Reputation: 75
I am trying to find the cumulative sum of x=c(1,2,3,4,5)
based on moving window of y=c(1,1,2,3,2)
. I tried the following code based on rollapply in zoo package:
rollapply(c(1,2,3,4,5),c(1,1,2,3,2),cumsum,align="right",partial=T)

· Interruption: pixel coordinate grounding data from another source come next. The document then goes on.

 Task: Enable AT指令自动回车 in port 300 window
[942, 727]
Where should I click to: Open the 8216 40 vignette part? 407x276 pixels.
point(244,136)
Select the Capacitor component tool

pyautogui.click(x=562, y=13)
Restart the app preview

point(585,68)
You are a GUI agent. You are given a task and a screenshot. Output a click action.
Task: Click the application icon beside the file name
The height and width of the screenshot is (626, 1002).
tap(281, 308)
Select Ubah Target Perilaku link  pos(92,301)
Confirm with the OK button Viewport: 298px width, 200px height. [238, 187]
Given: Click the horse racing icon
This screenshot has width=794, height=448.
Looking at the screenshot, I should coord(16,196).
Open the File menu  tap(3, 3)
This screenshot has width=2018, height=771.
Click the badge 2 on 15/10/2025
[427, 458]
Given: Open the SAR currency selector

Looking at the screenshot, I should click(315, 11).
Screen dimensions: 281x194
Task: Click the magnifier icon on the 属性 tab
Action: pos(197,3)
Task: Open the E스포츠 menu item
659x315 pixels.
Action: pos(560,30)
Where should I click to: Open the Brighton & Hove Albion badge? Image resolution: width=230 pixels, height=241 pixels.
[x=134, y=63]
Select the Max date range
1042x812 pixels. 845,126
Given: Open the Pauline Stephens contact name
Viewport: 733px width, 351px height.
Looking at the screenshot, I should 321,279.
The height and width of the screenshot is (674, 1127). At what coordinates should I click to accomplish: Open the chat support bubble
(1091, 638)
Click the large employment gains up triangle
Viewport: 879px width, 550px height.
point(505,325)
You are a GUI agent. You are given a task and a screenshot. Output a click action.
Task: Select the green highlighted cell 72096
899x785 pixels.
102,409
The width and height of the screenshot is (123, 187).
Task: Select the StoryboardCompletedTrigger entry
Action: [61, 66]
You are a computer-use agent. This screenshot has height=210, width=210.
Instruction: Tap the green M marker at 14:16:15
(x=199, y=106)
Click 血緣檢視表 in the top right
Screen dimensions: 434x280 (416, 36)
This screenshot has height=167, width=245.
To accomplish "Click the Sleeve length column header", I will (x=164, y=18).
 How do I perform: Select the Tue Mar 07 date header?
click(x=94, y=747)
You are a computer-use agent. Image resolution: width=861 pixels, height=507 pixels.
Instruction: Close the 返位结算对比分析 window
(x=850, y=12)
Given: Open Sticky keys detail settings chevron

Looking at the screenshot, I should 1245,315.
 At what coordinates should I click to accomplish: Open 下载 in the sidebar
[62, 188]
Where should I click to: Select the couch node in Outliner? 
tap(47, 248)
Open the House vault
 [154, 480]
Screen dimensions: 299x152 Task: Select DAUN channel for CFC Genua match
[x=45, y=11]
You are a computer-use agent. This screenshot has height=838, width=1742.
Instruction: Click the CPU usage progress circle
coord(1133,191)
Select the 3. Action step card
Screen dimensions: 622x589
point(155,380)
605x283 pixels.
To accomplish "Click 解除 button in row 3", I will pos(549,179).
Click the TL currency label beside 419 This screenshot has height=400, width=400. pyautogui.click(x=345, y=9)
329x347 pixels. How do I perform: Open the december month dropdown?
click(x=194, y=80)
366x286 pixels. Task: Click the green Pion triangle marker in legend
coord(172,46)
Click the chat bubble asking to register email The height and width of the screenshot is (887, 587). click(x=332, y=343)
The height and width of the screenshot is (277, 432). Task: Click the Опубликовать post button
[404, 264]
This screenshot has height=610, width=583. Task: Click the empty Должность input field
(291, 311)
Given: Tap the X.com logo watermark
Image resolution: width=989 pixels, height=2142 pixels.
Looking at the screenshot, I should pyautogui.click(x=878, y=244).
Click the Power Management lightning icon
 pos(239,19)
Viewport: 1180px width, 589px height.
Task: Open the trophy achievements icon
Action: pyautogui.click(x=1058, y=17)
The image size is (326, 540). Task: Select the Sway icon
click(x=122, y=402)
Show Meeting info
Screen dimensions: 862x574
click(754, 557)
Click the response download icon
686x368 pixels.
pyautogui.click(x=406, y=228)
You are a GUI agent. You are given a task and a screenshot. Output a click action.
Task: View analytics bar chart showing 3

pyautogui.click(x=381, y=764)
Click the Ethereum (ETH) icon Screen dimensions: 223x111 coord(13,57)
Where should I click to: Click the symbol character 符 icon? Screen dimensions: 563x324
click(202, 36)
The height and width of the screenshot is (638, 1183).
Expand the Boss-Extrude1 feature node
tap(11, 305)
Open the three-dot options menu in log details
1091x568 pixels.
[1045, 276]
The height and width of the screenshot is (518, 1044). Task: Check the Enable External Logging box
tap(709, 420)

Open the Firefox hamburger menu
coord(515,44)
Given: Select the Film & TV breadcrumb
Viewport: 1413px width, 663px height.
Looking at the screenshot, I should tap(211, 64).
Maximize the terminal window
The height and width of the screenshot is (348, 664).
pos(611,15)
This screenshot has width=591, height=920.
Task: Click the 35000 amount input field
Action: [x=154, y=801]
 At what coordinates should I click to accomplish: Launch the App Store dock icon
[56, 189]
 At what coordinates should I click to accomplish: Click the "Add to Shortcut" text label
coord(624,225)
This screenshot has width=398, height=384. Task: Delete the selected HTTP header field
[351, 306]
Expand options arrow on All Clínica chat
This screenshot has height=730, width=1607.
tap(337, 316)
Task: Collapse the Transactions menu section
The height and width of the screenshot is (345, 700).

My expected answer is 1,2,5,9,9 (because I am cumulating from the left side) but instead I get the below 4x3 table:
How can I correct the code to get the desired result?
Upvotes: 1
Views: 86
Reputation: 16981
Vectorized using cumsum
and diff
:
c(
diff(
matrix(
c(0, cumsum(x))[c(seq_along(y) - y, seq_along(y)) + 1], 2, length(y), 1
)
)
)
#> [1] 1 2 5 9 9
Benchmarking:
set.seed(0)
x <- seq.int(1e4)
y <- ceiling(x*runif(x))
library(zoo)
microbenchmark::microbenchmark(
rollapply = rollapply(x, y, sum, align = "right", partial = T),
mapply = mapply(\(a, b) sum(x[b + 1 - a:1]), y, seq_along(y)),
cumsum = c(diff(matrix(c(0, cumsum(x))[c(seq_along(y) - y, seq_along(y)) + 1], 2, length(y), 1))),
check = "equal",
times = 10,
unit = "relative"
)
#> Unit: relative
#> expr min lq mean median uq max neval
#> rollapply 2170.9093 2068.8286 1692.3103 1505.4102 1557.881 1542.7317 10
#> mapply 741.6908 699.2924 632.0529 511.8272 643.252 666.9789 10
#> cumsum 1.0000 1.0000 1.0000 1.0000 1.000 1.0000 10
Upvotes: 0
Reputation: 101335
I think you should use sum
instead of cumsum
> zoo::rollapply(c(1, 2, 3, 4, 5), c(1, 1, 2, 3, 2), sum, align = "right", partial = T)
[1] 1 2 5 9 9
and you can use mapply
as well to achieve the same output
mapply(\(a, b) sum(x[b + 1 - a:1]), y, seq_along(y))
set.seed(0)
x <- seq.int(1e4)
y <- sort(sample(1:10, length(x), TRUE))
library(zoo)
microbenchmark(
rollapply = rollapply(x, y, sum, align = "right", partial = T),
mapply = mapply(\(a, b) sum(x[b + 1 - a:1]), y, seq_along(y)),
check = "identical",
times = 10L,
unit = "relative"
)
shows rollapply
is not efficient as mapply
Unit: relative
expr min lq mean median uq max neval
rollapply 9.362684 9.32441 9.340693 9.31007 9.985161 9.342603 10
mapply 1.000000 1.00000 1.000000 1.00000 1.000000 1.000000 10
Upvotes: 3